The complaint stems from comments the home secretary made during an online event last week in which she spoke of “criminality and violence taking place” in Traveller communities on “unauthorised encampments”. 

In an open letter penned by Pauline Anderson OBE, chair of the Traveller Movement charity, Patel’s remarks are described as “completely unacceptable and discriminatory in the extreme”. 

“We consider your comments during this meeting to constitute hate speech as it brands an entire ethnic group as criminal and violent,” the letter says. 

“You have a duty as a public figure to eliminate unlawful discrimination, advance equality of opportunity and encourage good relations between all groups. 

“Your comments not only pit ethnic groups against one another, they also single out an entire ethnic group as criminal and violent.

“As you will be aware, Gypsies, Roma and Travellers experience some of the highest levels of discrimination, hate and hostility of all ethnic groups.”

 

Towards the end of an online ‘Conversation with the Home Secretary‘ event last Tuesday, hosted by the Board of Deputies of British Jews, chief executive Gillian Merron asked Patel what the government is doing to support “marginalised” Roma, Gypsy and Traveller communities. 

She referred to a Home Office consultation launched last year on whether to make “unauthorised encampments” a criminal offence, to which the Board of Deputies had responded “expressing anxiety”. 

“At the root of it we believe there is a problem of authorised sites … the lack of authorised sites,” Merron said.

Priti Patel speaks at an online event hosted by the Board of Deputies of British Jews. Credit: YouTube

Responding, Patel said the issue of Traveller sites sits with “planning policy and planning regulations” – the remit of the Ministry of Housing, Communities and Local Government – as well as the local development frameworks of local authorities. 

“It’s right that sites are allocated but also it’s right that local authorities make sure they feature in their plan,” she said.

She continued: “The Home Office’s work in this particular area actually refers to some of the criminality that takes place and that has happened through Traveller communities and unauthorised encampments.

“Now that’s very different to Gypsy and Roma communities. The two are absolutely separate.” 

The home secretary begins to refer to one example of “where [the Home Office] have seen criminality and violence taking place” before hesitating and saying she “can’t go into the details”.

“But basically we saw a police officer that was ‘effectively murdered’ through a robbery that took place by a Traveller family,’” she continues. 

The Traveller Movement’s open letter – whose signatories include Labour’s former shadow chancellor John McDonnell – calls “for an immediate retraction of these comments, and a public apology made directly to all Traveller, Gypsy and Roma people”.

A Jewish campaigner who spoke to the Travellers Times believes the home secretary was referring to the death of police officer Andrew Harper, 28, in August last year. 

Jessie Cole, Albert Bowers and Henry Long were convicted of manslaughter and sentenced to 42 years in July this year. All three have lodged appeals against their sentences, with Bowers and Cole also seeking to appeal their convictions.  

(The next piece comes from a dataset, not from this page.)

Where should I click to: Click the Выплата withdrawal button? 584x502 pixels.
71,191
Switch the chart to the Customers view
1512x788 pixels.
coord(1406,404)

The killers’ heritage is unclear, with the Guardian reporting that two came from English Romani backgrounds and the background of the third being unknown.

The Travellers Times reports that none of the three men are Irish Travellers or have connections to “unauthorised sites”. 

Long was arrested at a Berkshire site where English Romanies and Irish Travellers live alongside each other.

Speaking after the killers’ sentencing, a senior police officer warned that the UK travelling community must not be demonised amid critical media reports. 

“There is no evidence to suggest we have a disproportionately high crime rate around Traveller sites,” Janette McCormick, deputy chief constable at the College of Policing told the Guardian

In 2012, the European Council’s human rights commissioner highlighted how “anti-Gypsy stereotypes [also] continue to be spread and perpetuated in the media across Europe … reporting on Roma and Travellers only in the context of social problems and crime.”

Clauses on discrimination in ethical codes set out by the UK’s two main media industry regulators – Ipso and Impress – both state that journalists should not include details of person’s race in stories unless genuinely relevant.

The Home Office has been contacted for comment.